Angela Klose: Auch oder gerade Asylbewerber haben gesundheitliche Probleme. Deshalb wird es auch eine Aufgabe für Paten sein müssen, zusammen mit dem Asylbewerber Arzt- oder Zahnarzttermine zu vereinbaren und sie eventuell auch dorthin zu begleiten. Ich habe mich z.B. vor gar nicht so langer Zeit um die Kinder gekümmert, damit der Familienvater bei seiner Frau sein konnte, da diese sich spontan einer schweren Operation unterziehen musste.
Online-Redaktion: Herr Langenohl, allein in Attendorn wohnen neben den zahlreichen alleinstehenden Flüchtlingen 15 Familien mit insgesamt 26 Kindern.
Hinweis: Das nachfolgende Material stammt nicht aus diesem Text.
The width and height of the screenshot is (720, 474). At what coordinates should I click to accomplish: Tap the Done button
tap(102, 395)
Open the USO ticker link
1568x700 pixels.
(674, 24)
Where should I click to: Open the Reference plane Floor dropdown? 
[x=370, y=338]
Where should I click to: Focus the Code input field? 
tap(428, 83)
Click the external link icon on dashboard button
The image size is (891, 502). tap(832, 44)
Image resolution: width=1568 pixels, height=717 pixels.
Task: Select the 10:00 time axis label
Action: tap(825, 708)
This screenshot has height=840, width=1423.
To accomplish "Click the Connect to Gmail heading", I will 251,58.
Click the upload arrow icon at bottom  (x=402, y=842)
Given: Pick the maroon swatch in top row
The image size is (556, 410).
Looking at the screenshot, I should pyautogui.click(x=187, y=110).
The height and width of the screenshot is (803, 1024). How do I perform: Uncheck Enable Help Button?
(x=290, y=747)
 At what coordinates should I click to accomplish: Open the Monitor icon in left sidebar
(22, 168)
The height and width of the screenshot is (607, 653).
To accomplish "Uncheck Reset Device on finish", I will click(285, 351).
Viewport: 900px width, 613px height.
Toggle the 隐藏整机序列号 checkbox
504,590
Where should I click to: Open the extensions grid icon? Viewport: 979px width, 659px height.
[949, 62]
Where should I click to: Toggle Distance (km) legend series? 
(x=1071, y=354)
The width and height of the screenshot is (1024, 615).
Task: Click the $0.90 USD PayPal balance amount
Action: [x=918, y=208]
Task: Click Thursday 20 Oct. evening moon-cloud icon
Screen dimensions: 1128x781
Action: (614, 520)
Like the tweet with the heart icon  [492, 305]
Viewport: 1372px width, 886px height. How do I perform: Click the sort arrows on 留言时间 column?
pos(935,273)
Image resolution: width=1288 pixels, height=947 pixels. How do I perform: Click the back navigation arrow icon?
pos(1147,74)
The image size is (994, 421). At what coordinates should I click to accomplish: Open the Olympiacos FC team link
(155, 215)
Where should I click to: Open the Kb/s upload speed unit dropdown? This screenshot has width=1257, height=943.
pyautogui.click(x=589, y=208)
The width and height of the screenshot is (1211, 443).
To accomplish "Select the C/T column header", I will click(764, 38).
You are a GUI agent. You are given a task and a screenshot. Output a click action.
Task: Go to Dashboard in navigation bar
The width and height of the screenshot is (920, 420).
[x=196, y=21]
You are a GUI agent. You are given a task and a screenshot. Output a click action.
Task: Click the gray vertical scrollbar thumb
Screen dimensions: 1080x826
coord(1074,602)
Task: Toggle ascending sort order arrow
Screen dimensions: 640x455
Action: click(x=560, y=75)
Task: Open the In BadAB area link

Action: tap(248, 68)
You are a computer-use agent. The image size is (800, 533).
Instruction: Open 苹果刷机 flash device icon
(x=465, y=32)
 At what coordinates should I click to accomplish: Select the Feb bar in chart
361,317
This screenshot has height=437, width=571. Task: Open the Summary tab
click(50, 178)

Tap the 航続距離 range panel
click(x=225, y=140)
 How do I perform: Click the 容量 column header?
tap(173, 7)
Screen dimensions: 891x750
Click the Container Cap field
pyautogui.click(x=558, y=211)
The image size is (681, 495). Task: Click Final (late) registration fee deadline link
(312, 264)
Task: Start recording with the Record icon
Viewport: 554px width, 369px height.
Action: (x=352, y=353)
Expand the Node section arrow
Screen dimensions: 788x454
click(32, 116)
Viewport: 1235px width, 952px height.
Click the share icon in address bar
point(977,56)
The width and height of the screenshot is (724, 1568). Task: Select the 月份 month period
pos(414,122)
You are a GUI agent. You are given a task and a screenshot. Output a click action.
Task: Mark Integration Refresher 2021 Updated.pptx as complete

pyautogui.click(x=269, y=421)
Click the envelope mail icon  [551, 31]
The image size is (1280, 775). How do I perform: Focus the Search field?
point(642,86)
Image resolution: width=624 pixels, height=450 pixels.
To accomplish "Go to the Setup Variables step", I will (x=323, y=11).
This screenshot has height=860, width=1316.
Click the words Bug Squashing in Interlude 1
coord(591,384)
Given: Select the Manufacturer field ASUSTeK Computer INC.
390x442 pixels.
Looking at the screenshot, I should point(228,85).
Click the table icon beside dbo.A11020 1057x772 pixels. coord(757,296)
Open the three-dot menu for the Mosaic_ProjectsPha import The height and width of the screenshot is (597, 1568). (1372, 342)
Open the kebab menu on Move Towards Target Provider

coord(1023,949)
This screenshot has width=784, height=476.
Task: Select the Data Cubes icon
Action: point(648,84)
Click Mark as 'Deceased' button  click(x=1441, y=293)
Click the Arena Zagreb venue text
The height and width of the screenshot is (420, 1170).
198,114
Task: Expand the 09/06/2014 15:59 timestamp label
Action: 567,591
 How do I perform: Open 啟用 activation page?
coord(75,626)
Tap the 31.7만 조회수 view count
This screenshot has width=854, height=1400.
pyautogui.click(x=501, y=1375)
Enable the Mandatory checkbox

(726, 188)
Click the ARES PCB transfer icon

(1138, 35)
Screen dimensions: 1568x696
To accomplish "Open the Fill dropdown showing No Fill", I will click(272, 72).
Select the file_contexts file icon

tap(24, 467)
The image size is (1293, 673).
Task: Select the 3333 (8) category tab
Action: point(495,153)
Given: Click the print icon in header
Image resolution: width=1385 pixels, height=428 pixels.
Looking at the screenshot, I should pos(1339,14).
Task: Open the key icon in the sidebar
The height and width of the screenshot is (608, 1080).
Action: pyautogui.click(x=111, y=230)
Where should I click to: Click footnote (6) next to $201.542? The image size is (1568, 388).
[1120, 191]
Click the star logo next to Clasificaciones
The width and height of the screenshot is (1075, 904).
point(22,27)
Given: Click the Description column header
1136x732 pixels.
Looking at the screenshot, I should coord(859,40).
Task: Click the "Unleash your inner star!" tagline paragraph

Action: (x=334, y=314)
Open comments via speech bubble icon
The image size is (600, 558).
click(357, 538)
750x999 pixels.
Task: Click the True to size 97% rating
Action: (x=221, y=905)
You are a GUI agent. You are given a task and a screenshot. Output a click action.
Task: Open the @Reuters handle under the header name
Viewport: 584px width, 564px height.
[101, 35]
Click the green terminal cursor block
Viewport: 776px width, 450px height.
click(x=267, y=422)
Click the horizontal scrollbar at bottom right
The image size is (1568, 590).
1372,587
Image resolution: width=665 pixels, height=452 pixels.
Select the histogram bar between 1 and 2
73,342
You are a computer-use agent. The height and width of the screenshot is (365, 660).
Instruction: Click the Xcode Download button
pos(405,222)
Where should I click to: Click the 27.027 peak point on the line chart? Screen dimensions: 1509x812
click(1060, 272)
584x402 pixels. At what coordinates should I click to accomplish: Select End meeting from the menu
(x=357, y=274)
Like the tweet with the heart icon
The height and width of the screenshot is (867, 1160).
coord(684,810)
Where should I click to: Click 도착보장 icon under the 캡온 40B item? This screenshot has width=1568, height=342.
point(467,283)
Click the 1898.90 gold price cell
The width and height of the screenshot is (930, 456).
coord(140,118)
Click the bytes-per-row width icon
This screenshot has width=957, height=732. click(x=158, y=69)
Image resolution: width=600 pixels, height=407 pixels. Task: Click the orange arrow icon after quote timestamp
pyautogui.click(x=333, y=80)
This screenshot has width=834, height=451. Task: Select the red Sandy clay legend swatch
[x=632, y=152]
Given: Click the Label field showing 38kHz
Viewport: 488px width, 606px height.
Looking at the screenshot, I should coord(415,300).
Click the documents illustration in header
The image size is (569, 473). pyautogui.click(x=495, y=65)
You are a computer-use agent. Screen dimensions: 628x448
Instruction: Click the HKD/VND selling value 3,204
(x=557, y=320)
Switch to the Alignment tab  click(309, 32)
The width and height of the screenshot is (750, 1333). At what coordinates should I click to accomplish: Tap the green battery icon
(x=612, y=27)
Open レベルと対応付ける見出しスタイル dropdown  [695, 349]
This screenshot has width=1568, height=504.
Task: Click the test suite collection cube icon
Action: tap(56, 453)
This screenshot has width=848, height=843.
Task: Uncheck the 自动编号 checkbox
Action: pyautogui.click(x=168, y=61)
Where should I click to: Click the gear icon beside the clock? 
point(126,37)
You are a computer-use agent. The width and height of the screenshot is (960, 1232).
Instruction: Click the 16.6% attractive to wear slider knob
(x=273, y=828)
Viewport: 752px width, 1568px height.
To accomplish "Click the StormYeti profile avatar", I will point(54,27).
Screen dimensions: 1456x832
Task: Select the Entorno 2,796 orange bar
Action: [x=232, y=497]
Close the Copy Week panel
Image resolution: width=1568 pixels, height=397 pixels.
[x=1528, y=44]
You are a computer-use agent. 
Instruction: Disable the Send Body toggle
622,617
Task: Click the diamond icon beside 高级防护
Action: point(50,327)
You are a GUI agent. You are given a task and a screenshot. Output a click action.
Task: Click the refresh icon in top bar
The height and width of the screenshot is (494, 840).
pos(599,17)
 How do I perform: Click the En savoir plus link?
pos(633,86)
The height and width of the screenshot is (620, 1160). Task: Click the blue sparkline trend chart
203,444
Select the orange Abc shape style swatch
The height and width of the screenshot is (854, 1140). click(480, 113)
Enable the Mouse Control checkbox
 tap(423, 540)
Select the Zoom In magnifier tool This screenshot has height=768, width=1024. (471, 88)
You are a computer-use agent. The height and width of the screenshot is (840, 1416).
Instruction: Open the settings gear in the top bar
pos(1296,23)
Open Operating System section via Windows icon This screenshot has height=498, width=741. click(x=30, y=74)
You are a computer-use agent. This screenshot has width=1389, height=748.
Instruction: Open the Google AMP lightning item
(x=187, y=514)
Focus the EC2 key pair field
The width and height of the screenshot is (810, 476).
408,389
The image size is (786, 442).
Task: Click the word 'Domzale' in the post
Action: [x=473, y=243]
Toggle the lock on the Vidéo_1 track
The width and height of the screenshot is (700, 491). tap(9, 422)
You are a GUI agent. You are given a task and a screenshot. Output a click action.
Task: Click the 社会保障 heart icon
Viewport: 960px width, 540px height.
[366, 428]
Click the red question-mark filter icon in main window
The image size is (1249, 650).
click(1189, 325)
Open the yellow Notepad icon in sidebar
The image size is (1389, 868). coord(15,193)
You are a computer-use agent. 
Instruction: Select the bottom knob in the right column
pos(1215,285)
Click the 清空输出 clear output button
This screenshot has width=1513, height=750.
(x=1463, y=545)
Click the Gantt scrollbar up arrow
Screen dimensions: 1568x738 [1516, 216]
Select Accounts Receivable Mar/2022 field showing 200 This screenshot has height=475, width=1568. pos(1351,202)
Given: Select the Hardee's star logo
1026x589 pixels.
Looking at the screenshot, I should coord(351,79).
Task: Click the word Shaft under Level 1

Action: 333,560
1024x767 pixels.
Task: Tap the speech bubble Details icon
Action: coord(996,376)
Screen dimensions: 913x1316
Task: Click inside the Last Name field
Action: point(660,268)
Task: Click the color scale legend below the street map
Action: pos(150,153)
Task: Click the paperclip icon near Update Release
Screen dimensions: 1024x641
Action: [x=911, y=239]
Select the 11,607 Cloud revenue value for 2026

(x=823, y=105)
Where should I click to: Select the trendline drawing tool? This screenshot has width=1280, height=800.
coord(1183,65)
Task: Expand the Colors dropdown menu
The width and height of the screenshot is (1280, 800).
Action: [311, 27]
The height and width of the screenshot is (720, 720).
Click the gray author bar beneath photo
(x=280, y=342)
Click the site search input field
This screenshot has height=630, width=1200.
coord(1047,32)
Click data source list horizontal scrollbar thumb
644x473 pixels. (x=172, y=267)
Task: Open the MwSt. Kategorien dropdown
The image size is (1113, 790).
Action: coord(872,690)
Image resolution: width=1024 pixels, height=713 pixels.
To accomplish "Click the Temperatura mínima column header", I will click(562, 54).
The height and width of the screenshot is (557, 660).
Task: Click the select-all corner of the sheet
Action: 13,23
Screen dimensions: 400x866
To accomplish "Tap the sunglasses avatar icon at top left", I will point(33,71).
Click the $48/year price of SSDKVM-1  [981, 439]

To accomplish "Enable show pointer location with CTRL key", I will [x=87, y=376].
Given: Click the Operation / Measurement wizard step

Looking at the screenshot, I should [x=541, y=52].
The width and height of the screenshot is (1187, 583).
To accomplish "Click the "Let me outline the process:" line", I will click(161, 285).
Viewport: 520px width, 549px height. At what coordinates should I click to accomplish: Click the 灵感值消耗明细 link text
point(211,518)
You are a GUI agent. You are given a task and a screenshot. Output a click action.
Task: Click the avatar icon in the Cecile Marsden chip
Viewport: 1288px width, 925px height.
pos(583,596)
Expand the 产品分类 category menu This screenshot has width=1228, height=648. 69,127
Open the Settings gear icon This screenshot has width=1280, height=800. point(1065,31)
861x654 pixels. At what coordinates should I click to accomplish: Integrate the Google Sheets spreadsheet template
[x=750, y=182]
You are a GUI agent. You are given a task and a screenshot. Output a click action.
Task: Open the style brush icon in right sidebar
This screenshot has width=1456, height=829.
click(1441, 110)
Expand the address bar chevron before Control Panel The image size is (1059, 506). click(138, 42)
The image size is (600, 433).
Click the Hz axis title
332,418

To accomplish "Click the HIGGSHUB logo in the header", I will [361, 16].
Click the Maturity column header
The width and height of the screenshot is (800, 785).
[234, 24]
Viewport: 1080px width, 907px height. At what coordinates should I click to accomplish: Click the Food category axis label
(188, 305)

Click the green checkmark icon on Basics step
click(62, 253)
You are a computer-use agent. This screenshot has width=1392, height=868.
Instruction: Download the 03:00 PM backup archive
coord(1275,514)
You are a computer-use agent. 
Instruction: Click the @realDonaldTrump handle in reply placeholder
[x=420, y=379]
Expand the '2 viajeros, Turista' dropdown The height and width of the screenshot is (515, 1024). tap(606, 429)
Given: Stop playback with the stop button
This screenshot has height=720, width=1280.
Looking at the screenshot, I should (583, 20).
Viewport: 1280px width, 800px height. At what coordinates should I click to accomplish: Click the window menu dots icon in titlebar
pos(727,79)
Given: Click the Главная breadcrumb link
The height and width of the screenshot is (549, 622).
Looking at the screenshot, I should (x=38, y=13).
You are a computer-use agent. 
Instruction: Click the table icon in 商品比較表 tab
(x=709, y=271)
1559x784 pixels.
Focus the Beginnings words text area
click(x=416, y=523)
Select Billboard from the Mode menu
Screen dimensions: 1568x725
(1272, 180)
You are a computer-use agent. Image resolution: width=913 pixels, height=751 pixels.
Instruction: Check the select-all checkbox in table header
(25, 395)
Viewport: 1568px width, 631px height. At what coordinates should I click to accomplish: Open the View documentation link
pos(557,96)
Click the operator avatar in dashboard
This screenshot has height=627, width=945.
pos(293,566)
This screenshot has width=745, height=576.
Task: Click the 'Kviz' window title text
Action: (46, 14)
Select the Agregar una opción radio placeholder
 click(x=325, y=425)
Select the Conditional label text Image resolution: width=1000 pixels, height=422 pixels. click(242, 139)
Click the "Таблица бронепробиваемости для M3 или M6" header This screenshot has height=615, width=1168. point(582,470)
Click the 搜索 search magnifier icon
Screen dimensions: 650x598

Wie kann nach Ihren Vorstellungen das Patenschaftsmodell unter anderem für Familien weiter ausgebaut werden?
Wolfgang Langenohl: Als Patin oder Pate ist man als Mitglied am Runden Tisch zum Thema Asyl mit eingebunden. Das zuständige Amt der Hansestadt Attendorn begleitet jeden Paten beim ersten Besuch in der Unterkunft und stellt den Kontakt mit „einem werdenden Schützling“ her. Dieses Amt steht jedem während der Patenschaft, vor allem auch durch eine gemeinsame Vernetzung, jederzeit mit Rat und Tat zur Verfügung. Als SPD Attendorn streben wir an, einmal im Monat ein gemeinsames Helferkreis-Treffen, in Zusammenarbeit mit der Stadtverwaltung, stattfinden zu lassen, an dem jeder Pate und jede Patin natürlich teilnehmen sollte.
Online-Redaktion: Wer kommt als Helfer in Frage und wie groß ist der zeitliche Aufwand?
Wolfgang Langenohl: Grundsätzlich kann jeder Bürger, der älter als 18 Jahre ist, Pate werden. Für Patenschaften ist es ausreichend, ein bis zwei Stunden pro Woche zu investieren, um wirkungsvolle Unterstützung zu leisten.